An academic exploration of deep learning, statistical mechanics, and category theory
As a computational physicist, turned deep learning engineer, I’ve always found that sometimes the limits between the two disciplines are so blurred that one should not even consider them as part of two different curricula,. It is no wonder that Giorgio Parisi calls for “a new generation of smart and curious” physicists to develop new intuitions for building new powerful AI algorithms
It is under this perspective that I tend to see so many parallels among what I call hard and soft operators. By hard operators I mean functions that have sharpe domains, that are combinatorially simply explainable and rarely have their derivatives well defined over each set. Hard operators tend to emerge for example in the treatment of optimization problems via equality constraints, or in physics in dealying with the microcanonical ensemble, where the exact constraints of the energy makes most of the calculations very difficult. An example of hard calculation is also related to the identification of the entropy as the logarithm of the number of microstates, a combinatorially complex calculation when involving more that some tens of particles and where doing physics becomes doing combinatorics (a branch of math I rather like indeed).
In physics your are teached that the complexity of calculations of the microcanonical ensemble can often be simplified by requiring constraints that hold “on average”. It’s clear that when one considers a very large number of particles, most of the quantities can be described by Gaussians and smoother functions. This give rise to the canonical ensemble. Everytime I see an $\exp^{\cdot}$ in machine learning I say: this is an exponential family coming from some application of Jaynes Maximum Entropy principle, and somewhere one has obtained this by application of some constraints that should hold on average.
As a computer scientist, I learned to treat the “softening” of an operator—replacing discrete argmax with continuous softmax is more that an engineering trick required by backpropagation: everytime people talks me about softmax I think about the canonical ensemble because I recognize the same constructions as thermal fluctuations in a statistical ensemble.
Training a neural network means navigating tension between the Hard and the Soft. We ask models for discrete, decisive answers (cat or dog?), yet optimization by gradient descent needs smooth, continuous landscapes. This note argues that “hard” and “soft” paradigms fit together as the two sides of a categorical bridge: we are not only writing code; we are engineering statistical thermodynamics.
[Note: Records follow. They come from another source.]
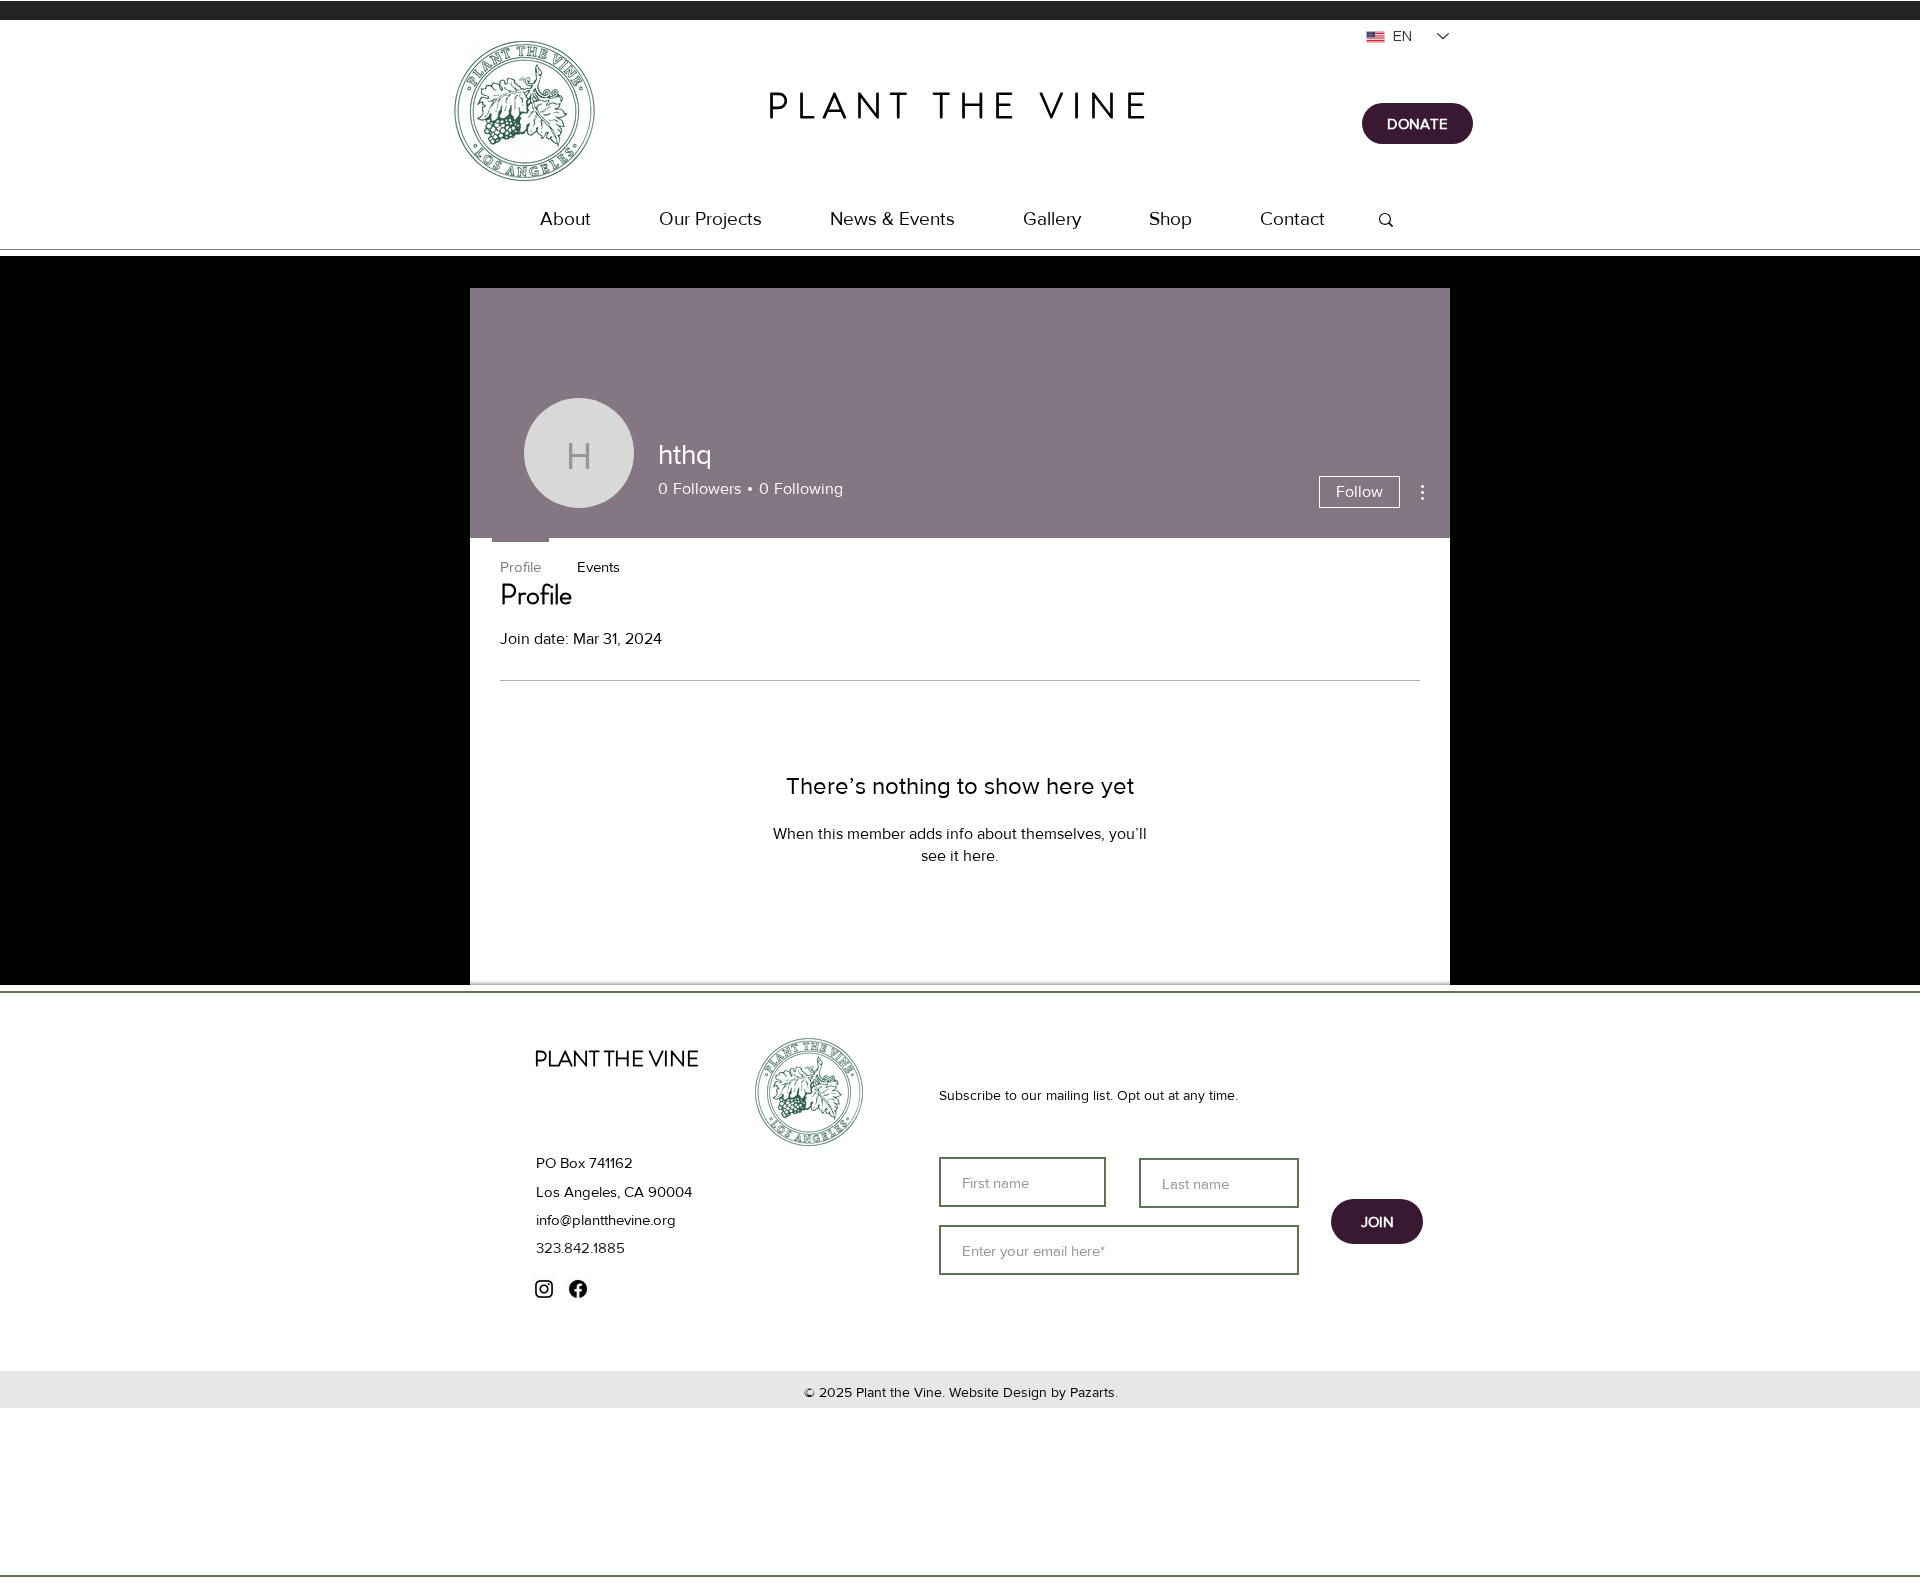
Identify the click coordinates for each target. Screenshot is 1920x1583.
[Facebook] (578, 1289)
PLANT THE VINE (961, 106)
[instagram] (544, 1289)
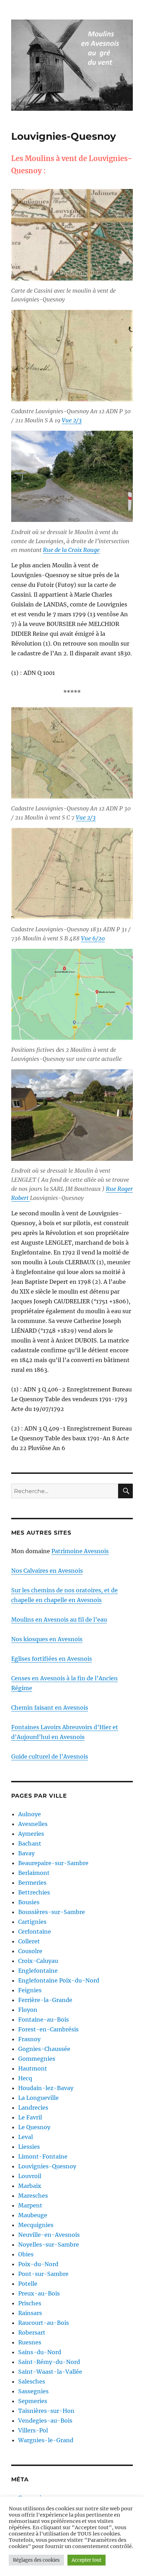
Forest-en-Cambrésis (48, 2029)
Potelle (27, 2283)
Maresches (33, 2195)
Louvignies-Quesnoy (47, 2166)
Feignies (30, 1990)
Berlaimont (34, 1872)
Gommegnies (36, 2058)
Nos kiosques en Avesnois (46, 1639)
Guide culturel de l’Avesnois (49, 1756)
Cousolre (30, 1951)
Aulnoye (29, 1814)
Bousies (28, 1902)
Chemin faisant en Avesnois (49, 1707)
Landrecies (33, 2107)
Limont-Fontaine (42, 2156)
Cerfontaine (34, 1931)
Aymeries (31, 1833)
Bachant (29, 1843)
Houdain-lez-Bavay (45, 2087)
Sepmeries (32, 2400)
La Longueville (38, 2097)
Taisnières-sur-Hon (46, 2410)
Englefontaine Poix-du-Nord (58, 1980)
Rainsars (30, 2312)
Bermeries (32, 1882)
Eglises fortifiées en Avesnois (51, 1658)
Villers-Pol (33, 2430)
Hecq (25, 2078)
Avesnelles (33, 1823)
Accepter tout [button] (86, 2560)
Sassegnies (33, 2391)
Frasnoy (29, 2039)
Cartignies (32, 1921)
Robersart (31, 2332)
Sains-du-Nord (39, 2352)
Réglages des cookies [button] (36, 2560)
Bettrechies (34, 1892)
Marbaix (29, 2185)
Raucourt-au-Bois (43, 2322)
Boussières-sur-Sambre (51, 1911)
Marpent (30, 2205)
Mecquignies (35, 2224)
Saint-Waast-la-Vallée (50, 2371)
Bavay (26, 1853)
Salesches (31, 2381)
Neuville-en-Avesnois (49, 2234)
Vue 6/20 (93, 938)
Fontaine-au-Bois (43, 2019)
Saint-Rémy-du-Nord (49, 2361)
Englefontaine (38, 1970)
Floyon (27, 2009)
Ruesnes (29, 2342)
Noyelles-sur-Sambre (48, 2244)
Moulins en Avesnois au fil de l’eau (59, 1619)
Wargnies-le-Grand (45, 2440)
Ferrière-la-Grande (45, 1999)
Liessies (29, 2146)
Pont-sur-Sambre (43, 2273)
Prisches (29, 2303)
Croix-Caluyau (38, 1960)
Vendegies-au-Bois (45, 2420)
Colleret (29, 1941)
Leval (25, 2136)
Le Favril (30, 2117)
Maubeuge (32, 2215)
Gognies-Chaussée (44, 2048)
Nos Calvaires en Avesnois (47, 1570)
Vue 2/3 (72, 420)
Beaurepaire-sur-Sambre (53, 1863)
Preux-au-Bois (39, 2293)
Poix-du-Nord (38, 2264)
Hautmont (32, 2068)
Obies (26, 2254)
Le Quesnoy (34, 2127)
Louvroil (29, 2176)
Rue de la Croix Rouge (71, 549)
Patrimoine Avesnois (80, 1551)
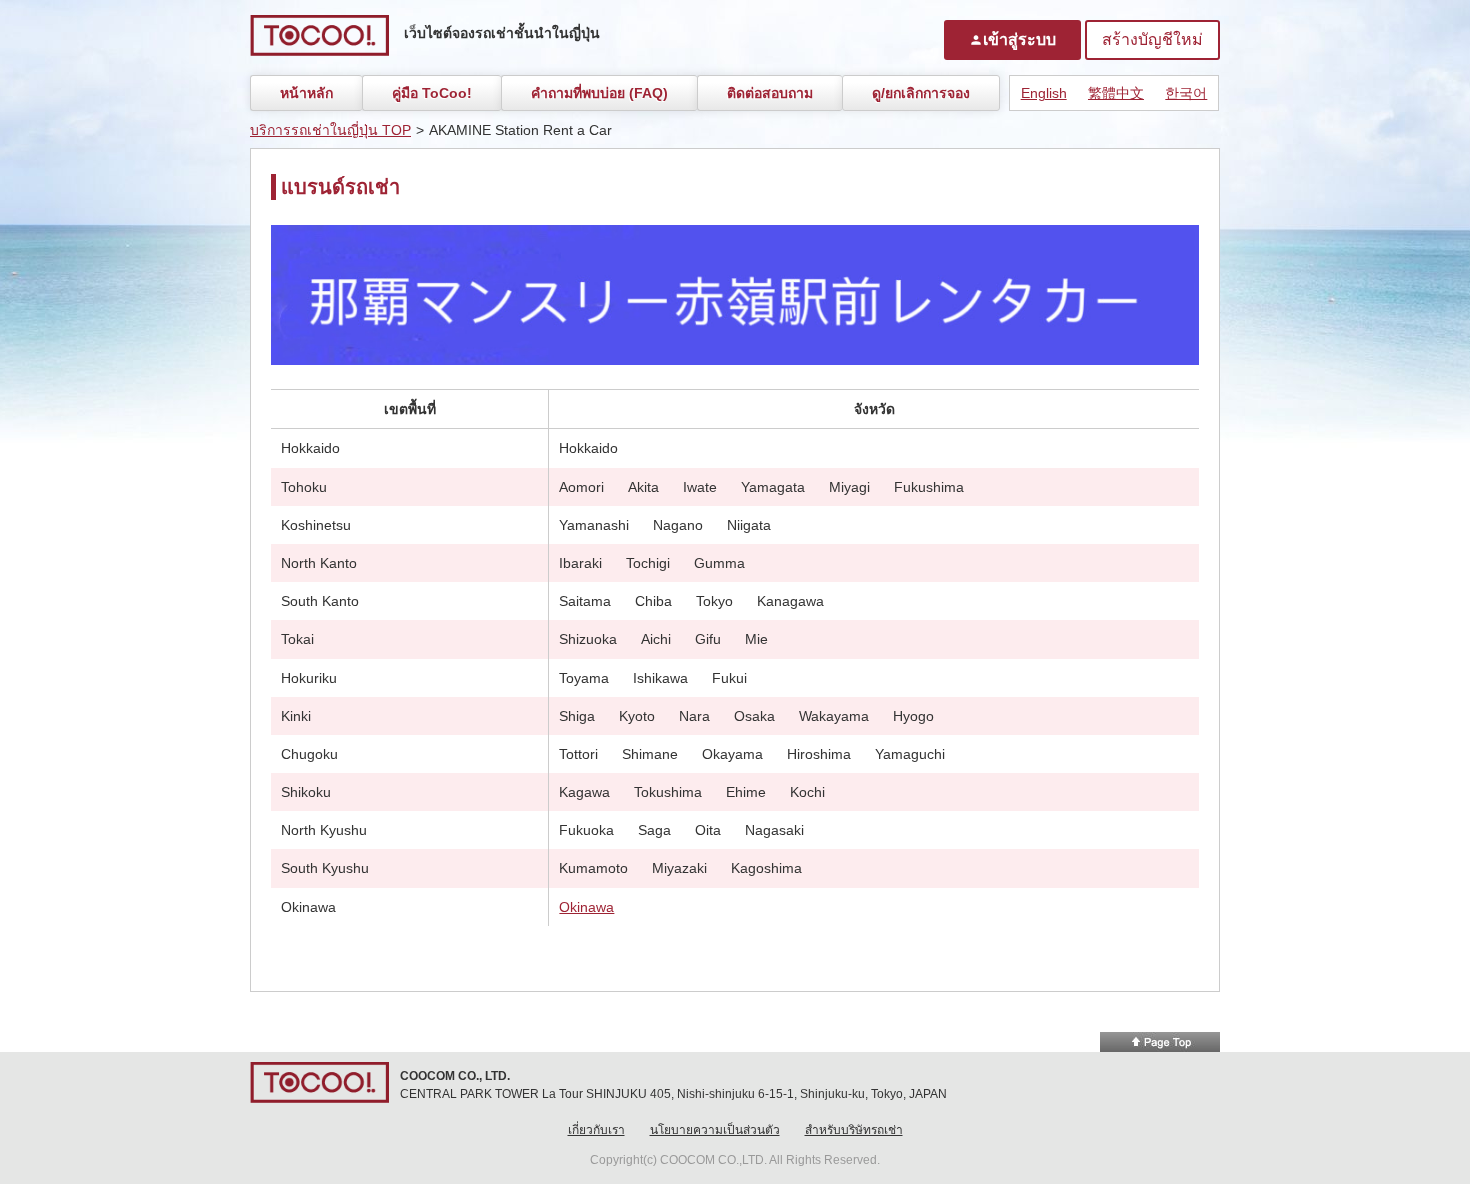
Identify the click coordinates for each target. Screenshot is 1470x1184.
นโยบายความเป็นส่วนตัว (715, 1130)
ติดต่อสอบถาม (770, 93)
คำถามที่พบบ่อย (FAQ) (599, 93)
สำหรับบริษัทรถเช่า (854, 1130)
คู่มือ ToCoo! (432, 93)
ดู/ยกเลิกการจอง (921, 93)
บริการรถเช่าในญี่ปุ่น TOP (330, 130)
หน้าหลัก (306, 93)
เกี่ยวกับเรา (596, 1130)
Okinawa (586, 907)
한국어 (1186, 93)
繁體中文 (1116, 93)
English (1044, 93)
The microcanonical and the canonical
The bridge joins two regimes. In physics, the step from a “hard” to a “soft” picture comes with a heat bath, fixed by temperature $T$ or inverse temperature $\beta = 1/k_B T$.
In the microcanonical ensemble, the system is isolated. Its energy $E$ is fixed. There is no slack. In machine learning, the analogue is a hard constraint: weights that must satisfy an equality, or a logic gate that outputs only $0$ or $1$.
In the canonical ensemble, the system exchanges energy with a reservoir. Energy is not fixed; thermal fluctuations give each state $i$ a weight from the Boltzmann distribution
\[P(i) = \frac{e^{-\beta E_i}}{Z}.\]Machine learning uses the same move to turn rigid logic into smooth calculus. The table below records a useful dictionary:
| Concept Category | Hard / Discrete (Microcanonical) | Soft / Continuous (Canonical) | Physics Interpretation | Mathematical Bridge |
|---|---|---|---|---|
| Selection | Max / Min | LogSumExp (LSE) | Ground state energy vs. Free energy $A$. | $T \ln \sum e^{x_i/T}$ |
| Classification | Argmax (One-hot) | Softmax (Boltzmann) | Occupancy of a single state vs. Gibbs distribution. | $P(i) = \frac{e^{\beta x_i}}{Z}$ |
| Activation | Step Function (Heaviside) | Sigmoid / Logistic | Sharp phase transition vs. Smooth Fermi-Dirac transition. | $(1+e^{-x})^{-1}$ |
| Sparsity | ReLU | Softplus | Sharp threshold (ionization energy) vs. smooth state. | $\ln(1+e^x)$ |
| Constraint | Box Constraint ($x \in [a, b]$) | Log-Barrier / Penalty | Infinite potential well vs. Soft potential barrier. | Interior point methods |
| Average | Arithmetic Mean | Expectation Value $\langle X \rangle$ | Property of a single microstate vs. Ensemble average. | $\sum x_i P(x_i)$ |
| Topology | Minkowski Distance ($L_\infty$) | $L_p$ Norm (Soft-max) | Rigid geometry vs. Approximation of the max norm. | $(\sum |x_i|^p)^{1/p}$ |
The Rosetta Stone functor
Physics names the objects; category theory names the maps. Formalize the picture as follows.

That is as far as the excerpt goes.